• _WRITTEN PROBLEM_
Retype the following lines verbatim, everything from the line containing "Open the 'Bảng giá' menu item" down to the line containing "coord(480,45)", both included.

>> start MATERIALS PROVIDED

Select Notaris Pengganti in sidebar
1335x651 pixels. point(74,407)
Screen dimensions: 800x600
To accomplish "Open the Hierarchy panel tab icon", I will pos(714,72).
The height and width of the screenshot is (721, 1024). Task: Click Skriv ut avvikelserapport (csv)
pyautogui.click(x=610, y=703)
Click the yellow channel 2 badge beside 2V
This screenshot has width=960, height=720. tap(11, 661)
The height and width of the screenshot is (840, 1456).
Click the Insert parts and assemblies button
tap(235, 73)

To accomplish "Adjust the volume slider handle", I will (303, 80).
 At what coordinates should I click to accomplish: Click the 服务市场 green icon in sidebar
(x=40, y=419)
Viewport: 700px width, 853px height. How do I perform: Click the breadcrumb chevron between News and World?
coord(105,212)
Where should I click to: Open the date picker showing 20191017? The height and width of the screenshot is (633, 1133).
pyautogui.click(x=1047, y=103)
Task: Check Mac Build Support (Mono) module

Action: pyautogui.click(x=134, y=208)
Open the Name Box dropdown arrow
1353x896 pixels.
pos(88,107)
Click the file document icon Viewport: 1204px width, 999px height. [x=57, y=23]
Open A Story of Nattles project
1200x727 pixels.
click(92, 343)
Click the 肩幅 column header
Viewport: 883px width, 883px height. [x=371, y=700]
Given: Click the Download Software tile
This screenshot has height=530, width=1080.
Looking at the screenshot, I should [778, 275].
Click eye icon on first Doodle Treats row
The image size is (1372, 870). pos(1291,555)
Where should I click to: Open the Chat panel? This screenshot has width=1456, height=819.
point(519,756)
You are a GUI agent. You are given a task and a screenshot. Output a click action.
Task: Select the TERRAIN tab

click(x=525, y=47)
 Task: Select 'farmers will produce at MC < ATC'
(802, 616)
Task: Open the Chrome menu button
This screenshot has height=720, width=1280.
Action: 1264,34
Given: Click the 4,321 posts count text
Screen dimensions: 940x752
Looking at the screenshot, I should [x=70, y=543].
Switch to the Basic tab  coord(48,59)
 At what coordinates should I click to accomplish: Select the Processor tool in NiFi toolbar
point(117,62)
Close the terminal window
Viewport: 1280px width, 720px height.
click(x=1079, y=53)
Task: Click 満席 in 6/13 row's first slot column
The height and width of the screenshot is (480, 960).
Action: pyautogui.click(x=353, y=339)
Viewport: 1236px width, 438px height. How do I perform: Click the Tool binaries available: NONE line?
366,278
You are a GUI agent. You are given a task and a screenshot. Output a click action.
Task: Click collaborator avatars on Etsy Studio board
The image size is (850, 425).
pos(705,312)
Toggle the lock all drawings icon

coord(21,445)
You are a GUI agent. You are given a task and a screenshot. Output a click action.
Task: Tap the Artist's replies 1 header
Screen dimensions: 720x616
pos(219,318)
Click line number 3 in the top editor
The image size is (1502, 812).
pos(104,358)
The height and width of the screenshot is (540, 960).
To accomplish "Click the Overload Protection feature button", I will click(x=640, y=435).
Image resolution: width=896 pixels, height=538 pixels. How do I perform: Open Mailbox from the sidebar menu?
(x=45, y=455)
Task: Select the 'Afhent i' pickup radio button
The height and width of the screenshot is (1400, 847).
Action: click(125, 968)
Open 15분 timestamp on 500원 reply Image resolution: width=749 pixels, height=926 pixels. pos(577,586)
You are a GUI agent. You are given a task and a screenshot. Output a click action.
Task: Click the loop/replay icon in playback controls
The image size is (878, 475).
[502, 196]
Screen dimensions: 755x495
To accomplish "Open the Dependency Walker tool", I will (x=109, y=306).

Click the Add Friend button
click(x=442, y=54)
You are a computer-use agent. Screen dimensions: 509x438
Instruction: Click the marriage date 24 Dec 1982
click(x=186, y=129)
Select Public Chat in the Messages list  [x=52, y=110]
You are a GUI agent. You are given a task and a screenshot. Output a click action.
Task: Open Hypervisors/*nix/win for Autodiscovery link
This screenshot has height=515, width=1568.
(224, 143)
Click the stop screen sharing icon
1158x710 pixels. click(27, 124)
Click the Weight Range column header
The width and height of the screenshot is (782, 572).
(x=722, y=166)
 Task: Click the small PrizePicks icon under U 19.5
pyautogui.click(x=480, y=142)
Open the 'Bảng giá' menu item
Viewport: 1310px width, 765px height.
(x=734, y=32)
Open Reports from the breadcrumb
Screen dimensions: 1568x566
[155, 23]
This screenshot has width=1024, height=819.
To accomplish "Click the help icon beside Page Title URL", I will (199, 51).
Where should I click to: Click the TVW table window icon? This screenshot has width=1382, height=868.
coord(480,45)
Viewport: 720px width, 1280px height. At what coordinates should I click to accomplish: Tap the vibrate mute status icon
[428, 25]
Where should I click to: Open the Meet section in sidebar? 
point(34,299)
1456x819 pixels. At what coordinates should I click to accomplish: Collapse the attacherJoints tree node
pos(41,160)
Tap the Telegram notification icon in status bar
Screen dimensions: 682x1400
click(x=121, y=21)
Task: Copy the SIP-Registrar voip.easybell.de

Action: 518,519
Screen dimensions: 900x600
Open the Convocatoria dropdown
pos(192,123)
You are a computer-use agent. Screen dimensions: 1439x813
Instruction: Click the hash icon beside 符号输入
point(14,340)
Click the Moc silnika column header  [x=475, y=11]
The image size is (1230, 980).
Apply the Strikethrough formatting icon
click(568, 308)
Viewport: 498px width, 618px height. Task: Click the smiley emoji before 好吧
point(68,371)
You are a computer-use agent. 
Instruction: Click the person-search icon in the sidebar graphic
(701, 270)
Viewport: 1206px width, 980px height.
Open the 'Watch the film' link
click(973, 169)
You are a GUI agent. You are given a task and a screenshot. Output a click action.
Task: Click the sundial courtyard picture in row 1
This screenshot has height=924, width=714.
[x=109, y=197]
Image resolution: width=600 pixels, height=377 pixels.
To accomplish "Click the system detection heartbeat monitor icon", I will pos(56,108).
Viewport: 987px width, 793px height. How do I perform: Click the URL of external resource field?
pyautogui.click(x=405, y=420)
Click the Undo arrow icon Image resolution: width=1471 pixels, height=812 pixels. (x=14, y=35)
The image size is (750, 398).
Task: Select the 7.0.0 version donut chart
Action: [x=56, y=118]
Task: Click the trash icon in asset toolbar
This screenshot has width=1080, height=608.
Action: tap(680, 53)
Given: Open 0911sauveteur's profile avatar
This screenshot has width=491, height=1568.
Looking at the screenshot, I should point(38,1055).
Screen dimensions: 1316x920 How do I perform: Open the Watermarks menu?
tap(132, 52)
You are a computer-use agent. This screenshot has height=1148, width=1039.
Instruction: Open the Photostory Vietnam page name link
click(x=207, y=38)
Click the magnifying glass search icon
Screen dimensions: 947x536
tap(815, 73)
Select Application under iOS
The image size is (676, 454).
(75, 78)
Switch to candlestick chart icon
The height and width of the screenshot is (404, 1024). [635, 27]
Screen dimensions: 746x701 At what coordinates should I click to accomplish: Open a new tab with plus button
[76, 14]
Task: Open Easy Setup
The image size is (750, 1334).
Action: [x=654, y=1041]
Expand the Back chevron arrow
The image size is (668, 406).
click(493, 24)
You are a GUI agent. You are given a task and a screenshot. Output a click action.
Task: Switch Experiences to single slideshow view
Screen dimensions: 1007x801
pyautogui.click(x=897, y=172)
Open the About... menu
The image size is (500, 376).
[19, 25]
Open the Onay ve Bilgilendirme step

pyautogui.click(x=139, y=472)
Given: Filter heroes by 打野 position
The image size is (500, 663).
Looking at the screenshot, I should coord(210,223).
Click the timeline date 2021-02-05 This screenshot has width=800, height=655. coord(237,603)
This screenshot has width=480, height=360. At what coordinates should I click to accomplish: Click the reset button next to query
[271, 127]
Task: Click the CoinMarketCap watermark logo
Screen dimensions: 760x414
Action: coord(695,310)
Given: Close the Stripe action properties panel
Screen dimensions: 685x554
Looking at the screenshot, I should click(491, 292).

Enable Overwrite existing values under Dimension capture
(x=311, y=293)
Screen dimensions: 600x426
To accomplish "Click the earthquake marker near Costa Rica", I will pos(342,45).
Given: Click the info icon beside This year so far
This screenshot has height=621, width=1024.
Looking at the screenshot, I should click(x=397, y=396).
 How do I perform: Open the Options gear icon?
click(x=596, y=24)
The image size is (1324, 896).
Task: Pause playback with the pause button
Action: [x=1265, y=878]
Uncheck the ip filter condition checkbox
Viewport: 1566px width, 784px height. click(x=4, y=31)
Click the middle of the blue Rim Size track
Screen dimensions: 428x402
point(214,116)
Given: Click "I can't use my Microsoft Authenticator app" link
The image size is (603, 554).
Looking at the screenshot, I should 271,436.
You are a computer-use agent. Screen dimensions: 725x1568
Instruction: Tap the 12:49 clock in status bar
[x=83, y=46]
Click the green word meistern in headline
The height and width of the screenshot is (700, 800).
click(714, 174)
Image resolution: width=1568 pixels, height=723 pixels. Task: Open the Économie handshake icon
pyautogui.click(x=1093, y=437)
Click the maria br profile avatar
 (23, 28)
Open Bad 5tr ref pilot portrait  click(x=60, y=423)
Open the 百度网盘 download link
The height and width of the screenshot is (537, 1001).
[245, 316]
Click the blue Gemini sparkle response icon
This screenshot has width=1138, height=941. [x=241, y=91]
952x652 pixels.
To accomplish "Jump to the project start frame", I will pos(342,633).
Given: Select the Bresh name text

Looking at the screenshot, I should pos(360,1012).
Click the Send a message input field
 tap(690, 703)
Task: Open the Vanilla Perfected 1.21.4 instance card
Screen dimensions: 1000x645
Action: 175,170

>> end MATERIALS PROVIDED

• _FINAL RESULT_
Open the 'Bảng giá' menu item
Viewport: 1310px width, 765px height.
(x=734, y=32)
Open Reports from the breadcrumb
Screen dimensions: 1568x566
[155, 23]
This screenshot has width=1024, height=819.
To accomplish "Click the help icon beside Page Title URL", I will (199, 51).
Where should I click to: Click the TVW table window icon? This screenshot has width=1382, height=868.
coord(480,45)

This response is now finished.